Chi tra loro, in questi giorni, si unisce alla protesta degli studenti contro i tagli della riforma Gelmini e della manovra finanziaria sbaglia però obiettivo. Perché il governo mette una pezza a spese troppo a lungo incontrollate, che hanno finito col danneggiare proprio chi vuole studiare, sia egli una matricola o un ricercatore. Le forme di mobilitazione annunciate oscillano poi fra il folklore (tenere gli appelli per strada, possibilmente di notte) e il semplice danno arrecato a chi vorrebbe esercitare il diritto di svolgere regolarmente, nell’ambito della legalità, i propri esami di profitto. Ma i professori non dovrebbero tutelare la dignità dei loro allievi?
Il rettore Frati quindi rincara la dose: «Bisogna reclamare la progressione economica solo per i meritevoli.
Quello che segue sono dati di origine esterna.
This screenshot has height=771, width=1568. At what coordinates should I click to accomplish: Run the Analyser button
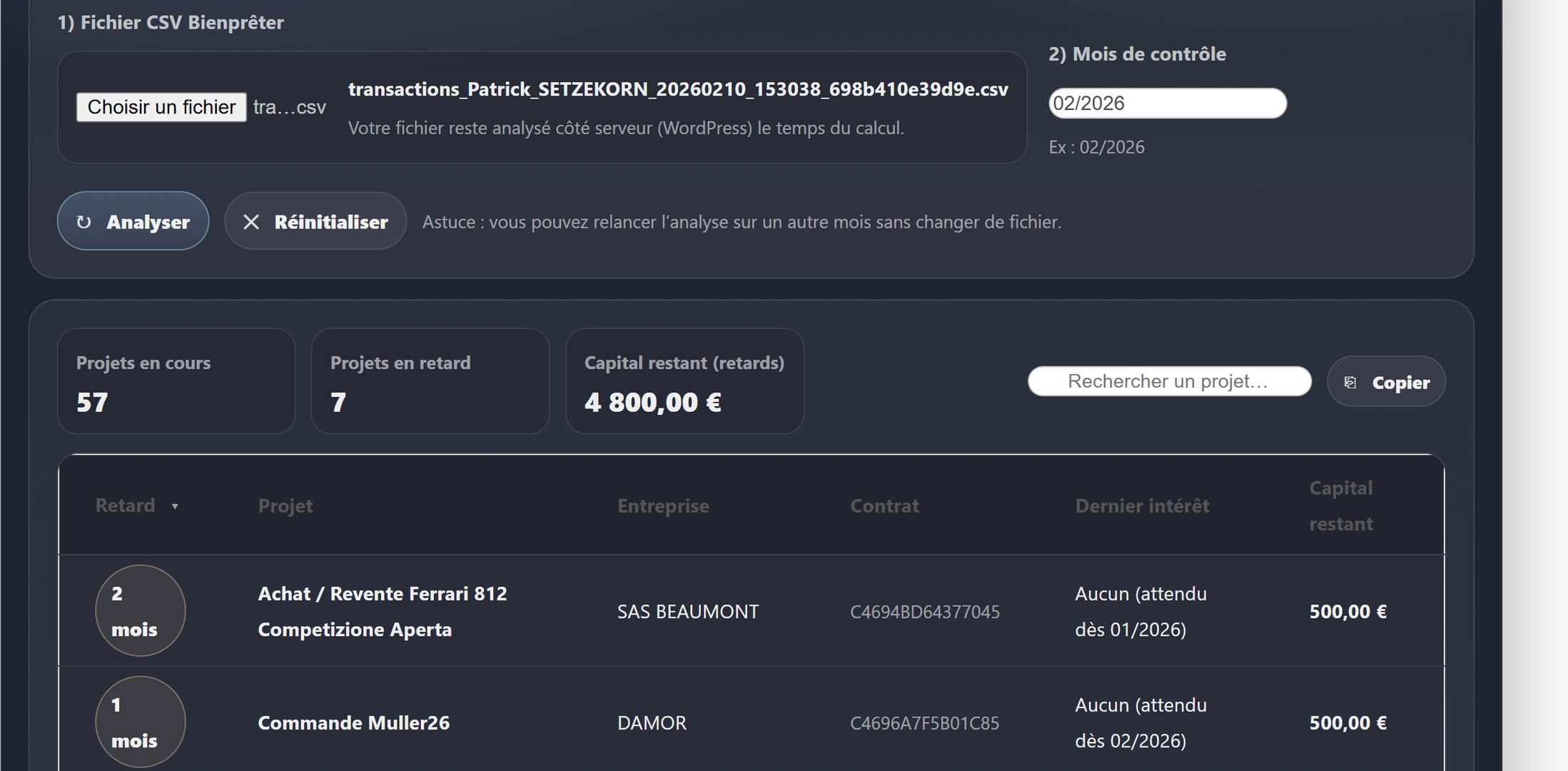(133, 221)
C’è chi ruba lo stipendio: ci sono persone che lo prendono da anni e non fanno nulla. Facciamo pulizia a casa nostra per avere maggiore autorità morale». Giusto, sacrosanto. Però c’è da rivedere anche dell’altro: il sistema di reclutamento che non pare orientato all’assunzione dei migliori. E magari, tra i capitoli di spesa, si potrebbe dare un’occhiata anche ai costi delle riviste universitarie, incredibilmente moltiplicatesi come funghi negli ultimi anni. Ogni dipartimento ormai ha la sua: spesso per niente autorevole, funziona come ricettacolo di articoli mediocri ma utili a dare l’impressione che i cervelli siano in costante ebollizione.
Probabilmente, da un’inchiesta del genere, salterebbe fuori che le spese sono fuori controllo, o comunque sproporzionate al valore scientifico della pubblicazione. Chi le finanzia? Anche questi sono sprechi.
da sito della Repubblica del 6.7.2010
"Il 30% dei ricercatori della facoltà di Giurisprudenza nulla ha prodotto nell'ambito della ricerca scientifica e in generale alla Sapienza il 10% dei ricercatori non ha prodotto nulla in 10 anni. Queste persone vanno cacciate dall'università. Molti rubano lo stipendio e non fanno nulla. Così siamo in parte corresponsabili delle decisioni dei governi", tagli compresi quindi.
Parole di fuoco quelle del rettore della Sapienza Luigi Frati che dopo aver criticato il blocco degli esami attuato per protesta ha anche annunciato di aver fatto una contestazione disciplinare ad un professore ex ministro perché aveva accettato incarichi extradisciplinari. Teatro delle accuse ai "fannulloni", una conferenza stampa dei presidi delle facoltà umanistiche dell'ateneo riuniti per dire no ai tagli previsti dalla riforma Gelmini e dalla manovra finanziaria.
Le sue parole, le accuse hanno provocato stupore e contestazioni aperte tra docenti e ricercatori che urlavano "vergogna" rivendicando la bontà delle azioni di lotta: esami a lume di candela o nei viali dell'ateneo a partire dal 13 luglio.
"Queste azioni sono l'unico modo per far capire che con i tagli corriamo il rischio di finire in strada, con una drastica riduzione dei docenti, un terzo in 5 anni, la chiusura di alcuni corsi e per alcune facoltà il numero programmato", ha spiegato il preside della Facoltà di Lettere e Filosofia, Franco Piperno, in prima fila assieme agli altri presidi de La Sapienza.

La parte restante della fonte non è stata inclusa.